Class Action

“There’s no such thing as ‘the audience.’ Each musical exchange is a private one between a performer and a listener, and everyone listens differently. You can’t generalize about musical experiences.”

OK – there’s no such thing as “The Nazis,” either. Some Nazis shot Jews in the head with apparent unconcern, others felt quite anxious and guilty doing it, and still others managed to get themselves confined to clerical work. You can’t generalize about the Nazis, because each one was an individual who acted and felt differently. And if we composers can prevent people from generalizing about new music, then complaints will be limited to individual cases like, “On Sept. 22, 1982, Andrew Imbrie’s Cello Sonata made Walter P. Syasset of Fort Lee, New Jersey, wish that he had never let his wife talk him into coming to this boring concert.” That will free the composing community from any collective responsibility for their actions, and there will never have to be any self-questioning within the profession as to whether there’s perhaps something wrong with our pedagogical trends, or too much cronyism in the selection of award and commission committees. Anything amiss will be deemed at the most an infraction by a single composer, and since each listener’s response is entirely subjective, we’ll all be off the hook forever.

Only one problem: what if there are people who refuse to limit themselves to the modes of discourse that we’ve declared permissible?

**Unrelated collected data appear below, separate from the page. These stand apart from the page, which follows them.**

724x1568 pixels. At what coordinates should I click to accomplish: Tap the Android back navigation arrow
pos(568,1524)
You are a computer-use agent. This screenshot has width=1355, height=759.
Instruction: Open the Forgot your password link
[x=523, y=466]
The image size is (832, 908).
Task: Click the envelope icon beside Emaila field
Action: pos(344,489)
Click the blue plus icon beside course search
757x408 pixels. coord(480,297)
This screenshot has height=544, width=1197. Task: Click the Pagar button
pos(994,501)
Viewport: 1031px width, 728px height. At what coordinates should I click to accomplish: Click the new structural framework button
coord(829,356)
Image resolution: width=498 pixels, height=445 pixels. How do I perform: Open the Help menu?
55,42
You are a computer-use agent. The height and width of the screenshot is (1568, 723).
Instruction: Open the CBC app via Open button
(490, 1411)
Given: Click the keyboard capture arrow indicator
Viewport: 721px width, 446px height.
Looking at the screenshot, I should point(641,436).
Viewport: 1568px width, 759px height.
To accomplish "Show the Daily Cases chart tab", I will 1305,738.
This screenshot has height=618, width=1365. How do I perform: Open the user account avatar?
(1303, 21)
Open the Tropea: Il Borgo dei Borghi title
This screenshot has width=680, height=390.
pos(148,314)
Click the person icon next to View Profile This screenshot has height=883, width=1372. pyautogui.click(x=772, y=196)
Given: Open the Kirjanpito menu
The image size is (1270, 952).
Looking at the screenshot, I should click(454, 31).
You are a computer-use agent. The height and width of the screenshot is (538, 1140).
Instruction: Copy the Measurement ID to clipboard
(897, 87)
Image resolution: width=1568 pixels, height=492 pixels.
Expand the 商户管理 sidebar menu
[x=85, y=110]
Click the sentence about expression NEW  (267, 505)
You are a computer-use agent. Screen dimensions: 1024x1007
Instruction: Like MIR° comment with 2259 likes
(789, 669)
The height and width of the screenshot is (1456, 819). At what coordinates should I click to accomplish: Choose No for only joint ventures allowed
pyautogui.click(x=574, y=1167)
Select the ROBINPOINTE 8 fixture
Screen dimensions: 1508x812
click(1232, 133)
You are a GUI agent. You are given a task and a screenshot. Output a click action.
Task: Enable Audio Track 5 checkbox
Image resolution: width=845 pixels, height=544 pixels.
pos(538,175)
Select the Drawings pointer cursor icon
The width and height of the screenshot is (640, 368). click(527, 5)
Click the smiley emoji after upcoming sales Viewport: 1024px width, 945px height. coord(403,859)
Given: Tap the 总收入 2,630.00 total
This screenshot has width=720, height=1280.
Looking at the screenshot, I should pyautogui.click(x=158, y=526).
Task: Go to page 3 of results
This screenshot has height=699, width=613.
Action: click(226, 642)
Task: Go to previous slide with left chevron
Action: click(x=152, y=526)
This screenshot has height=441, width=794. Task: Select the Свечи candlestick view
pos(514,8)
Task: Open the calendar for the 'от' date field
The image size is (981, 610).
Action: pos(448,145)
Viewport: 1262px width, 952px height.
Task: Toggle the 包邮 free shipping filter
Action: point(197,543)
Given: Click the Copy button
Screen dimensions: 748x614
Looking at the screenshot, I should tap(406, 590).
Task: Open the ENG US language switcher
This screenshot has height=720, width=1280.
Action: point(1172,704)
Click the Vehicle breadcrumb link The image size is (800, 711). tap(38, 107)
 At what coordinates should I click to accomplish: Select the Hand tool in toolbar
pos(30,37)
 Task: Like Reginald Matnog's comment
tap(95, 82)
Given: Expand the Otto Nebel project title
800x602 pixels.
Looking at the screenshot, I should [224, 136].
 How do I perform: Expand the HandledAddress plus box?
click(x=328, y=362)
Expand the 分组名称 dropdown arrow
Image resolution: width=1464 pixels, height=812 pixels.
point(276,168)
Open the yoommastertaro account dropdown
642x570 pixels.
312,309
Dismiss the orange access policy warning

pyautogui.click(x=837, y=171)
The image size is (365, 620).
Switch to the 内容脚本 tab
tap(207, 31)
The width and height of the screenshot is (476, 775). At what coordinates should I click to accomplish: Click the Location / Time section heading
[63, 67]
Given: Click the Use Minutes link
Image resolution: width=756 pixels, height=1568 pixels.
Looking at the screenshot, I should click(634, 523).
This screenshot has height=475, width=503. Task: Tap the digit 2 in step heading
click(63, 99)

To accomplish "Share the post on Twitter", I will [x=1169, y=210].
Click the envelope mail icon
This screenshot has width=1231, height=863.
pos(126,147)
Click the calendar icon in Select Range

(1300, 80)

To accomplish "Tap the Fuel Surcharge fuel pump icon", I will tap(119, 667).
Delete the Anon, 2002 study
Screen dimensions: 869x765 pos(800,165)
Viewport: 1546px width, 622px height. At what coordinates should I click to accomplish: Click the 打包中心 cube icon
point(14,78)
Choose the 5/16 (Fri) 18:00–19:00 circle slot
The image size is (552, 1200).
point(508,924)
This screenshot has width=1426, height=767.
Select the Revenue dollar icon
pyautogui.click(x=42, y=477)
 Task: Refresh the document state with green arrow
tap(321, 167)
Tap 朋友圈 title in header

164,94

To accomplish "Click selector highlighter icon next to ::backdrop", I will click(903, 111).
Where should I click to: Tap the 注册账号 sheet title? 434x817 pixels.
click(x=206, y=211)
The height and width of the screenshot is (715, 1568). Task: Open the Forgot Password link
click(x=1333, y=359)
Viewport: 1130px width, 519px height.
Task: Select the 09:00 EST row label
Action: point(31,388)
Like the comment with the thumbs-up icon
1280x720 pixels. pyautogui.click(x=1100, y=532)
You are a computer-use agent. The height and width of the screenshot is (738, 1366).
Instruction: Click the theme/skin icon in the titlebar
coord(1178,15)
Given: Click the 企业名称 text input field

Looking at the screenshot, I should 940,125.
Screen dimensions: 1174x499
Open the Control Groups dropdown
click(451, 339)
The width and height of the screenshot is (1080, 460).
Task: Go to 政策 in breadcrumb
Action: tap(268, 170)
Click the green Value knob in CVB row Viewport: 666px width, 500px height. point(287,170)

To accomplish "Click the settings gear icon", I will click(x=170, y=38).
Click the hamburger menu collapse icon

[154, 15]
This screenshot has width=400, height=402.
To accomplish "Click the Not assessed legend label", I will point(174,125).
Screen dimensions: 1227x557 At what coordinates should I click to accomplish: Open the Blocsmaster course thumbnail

(“You don’t mean like, Kyle Gann?”)


  1. mclaren says

    “…You know, there’s no such thing as society. There are individual men and women and there are families. And no government can do anything except through people, and people must look after themselves first.”Margaret Thatcher, 23 September 1987
    KG replies: Considering the source, I’ll take that as elegant confirmation.

  2. peter says

    To be fair to Mrs Thatcher, the statement quoted came in direct response to a question put to her by an interviewer asking what “society” would think about some proposal of her government. In the context, her reply was quite reasonable.
    More importantly, the notion that there is no “audience” for music gets short shrift in Mark Evan Bonds’ excellent book, “Music as Thought” (Princeton UP, 2006) which charts a change in the social interpretation of public musical performance during the time of Beethoven. Lots of people at the time, including composers, according to Bond, began to view public musical performance as a political and empowering act (eg, empowering for national-cultural identification) and so would have quickly rejected the notion that, “Each musical exchange is a private one between a performer and a listener”.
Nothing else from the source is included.